Unless you’re building or implementing a fintech API based on a completely unique idea, users hardly consider APIs to be a novelty. The convenience and security of APIs are what they expect from a modern and reputable fintech service. This is why it’s not enough to just release an API or API-based product. You also need to ensure swift and effective user adoption that grows into customer loyalty through strong security, flawless business reputation, and being able to hear your customers and give them exactly what they want with your software product.

5. Business and monetization concerns

The purpose of an API is to make money — whether directly through sales to other fintech companies or indirectly, through a growing audience of paying users who use the API for all kinds of transactions. This is why contemplating the appropriate business model and monetization techniques is as important as taking care of the technical side of things. After all, no one wants to invest all the time and effort into building an API that ends up losing the company money due to poor financial planning, marketing, and lack of strategic thinking.

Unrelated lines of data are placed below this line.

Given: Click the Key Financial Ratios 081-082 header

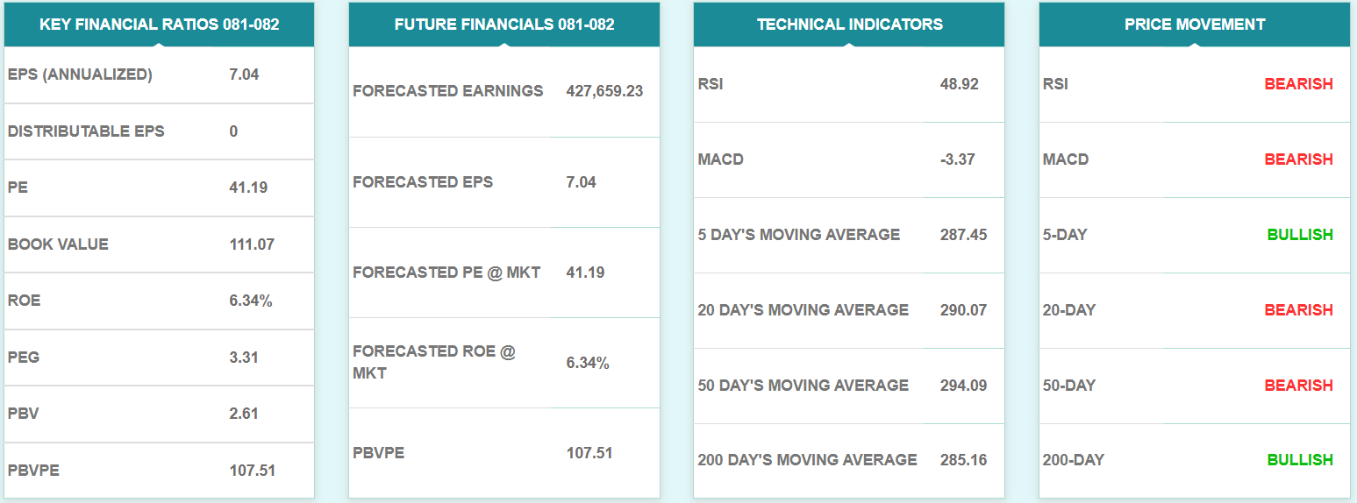Looking at the screenshot, I should click(x=159, y=25).
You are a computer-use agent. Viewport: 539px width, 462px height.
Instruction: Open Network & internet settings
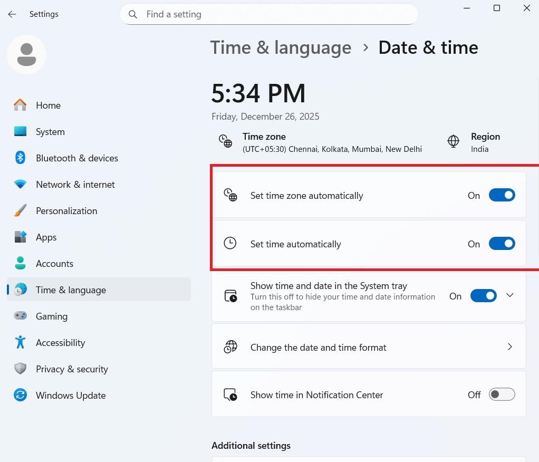[75, 184]
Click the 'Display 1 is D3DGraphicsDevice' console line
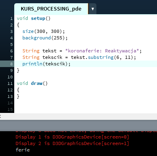157x156 pixels. [72, 137]
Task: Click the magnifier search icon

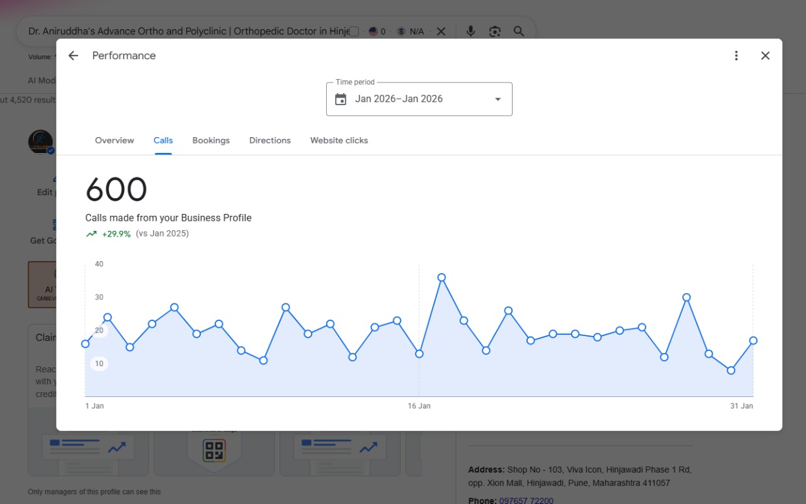Action: click(519, 31)
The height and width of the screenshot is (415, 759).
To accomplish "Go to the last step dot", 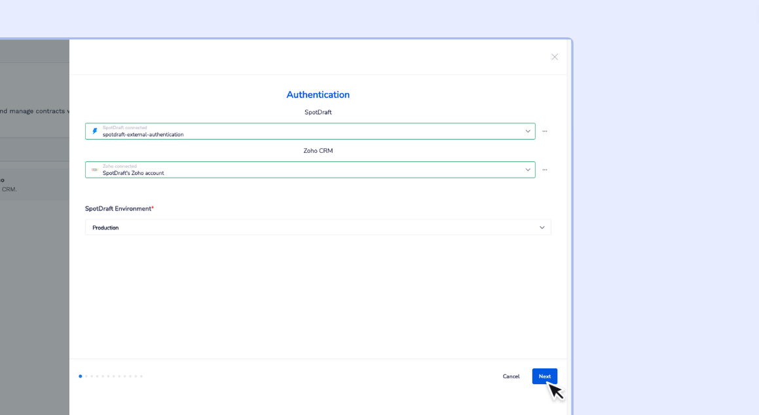I will point(141,376).
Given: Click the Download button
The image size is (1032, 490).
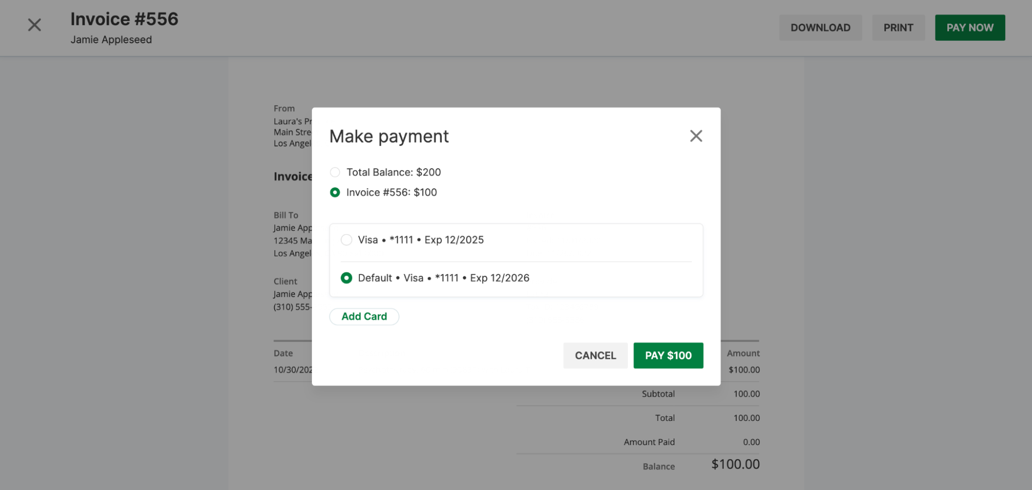Looking at the screenshot, I should [x=820, y=27].
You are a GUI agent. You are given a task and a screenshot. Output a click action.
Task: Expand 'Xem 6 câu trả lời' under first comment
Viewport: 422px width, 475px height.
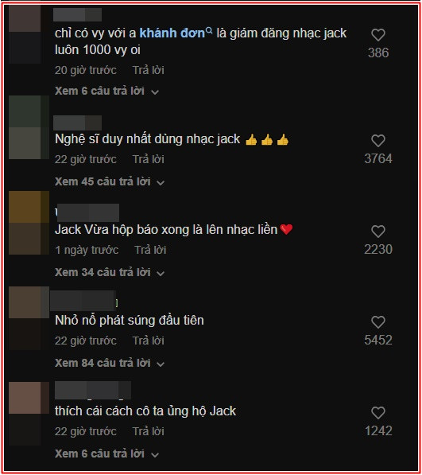tap(106, 91)
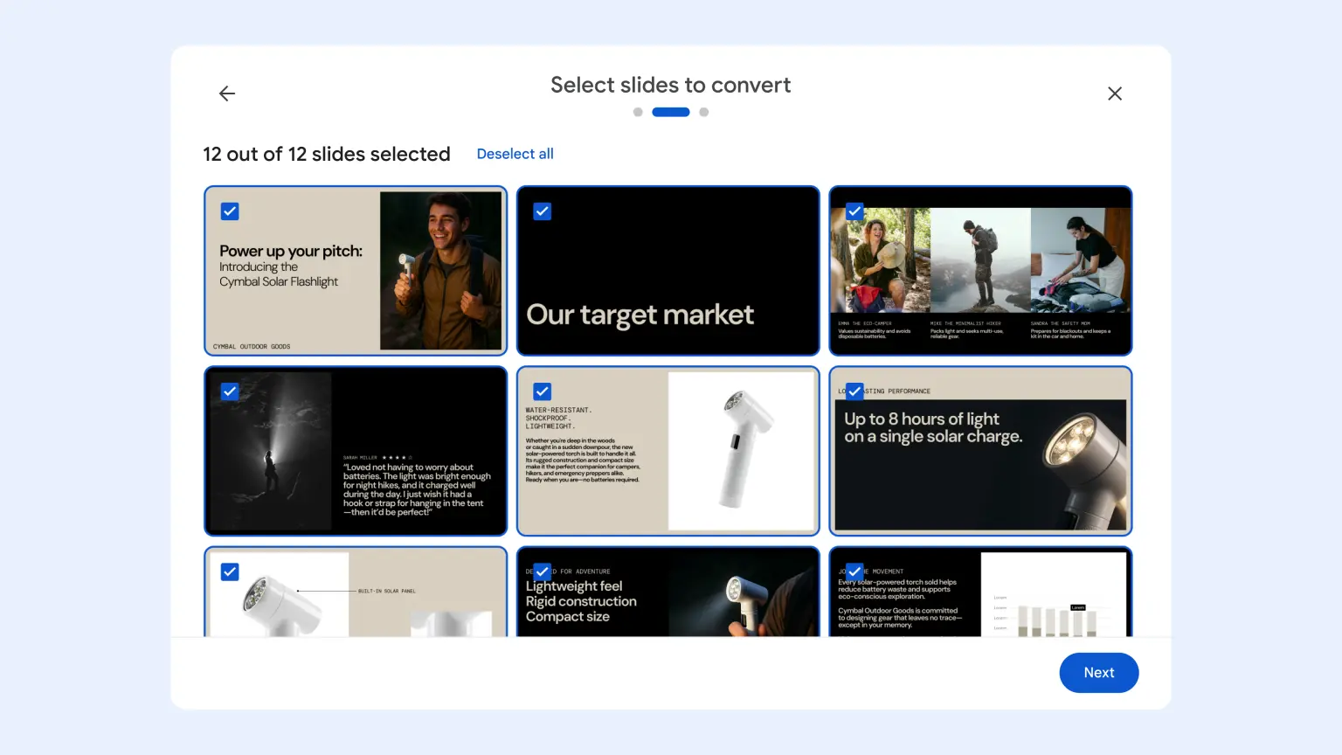Viewport: 1342px width, 755px height.
Task: Close the Select slides dialog
Action: [1115, 94]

Unlocking the Business Potential of Fintech API

The role of APIs in the fintech economy, especially nowadays when people are more conscious about their choices of banks and financial institutions, becomes more crucial than ever. A high-quality, well-integrated API can help an organization realize the full power of fintech technology, while the wrong choice of fintech API providers can result in popularity, reputation, and financial losses.

Moreover, a successful fintech API is always a blend of business and technology, and it’s important to treat both with the same amount of attention and care. When one becomes a priority and the other one gets shifted to the back burner, both possible outcomes are going to be equally negative. Either the solution is going to suffer from unsolved technical issues, becoming obsolete and brittle at an alarming rate, or the team is going to get too focused on the technical side without really having a vision of what to do with the product in terms of business.

One of the best ways to achieve a perfect synergy between the technical and business aspects of a fintech API without overwhelming the teams working on the solution is to rely on a reliable tech partner for the development and maintenance parts of the process. That way, your in-house team can focus on the core business processes while resting assured that the development team will do their part in creating precisely the solution you and your team envisioned.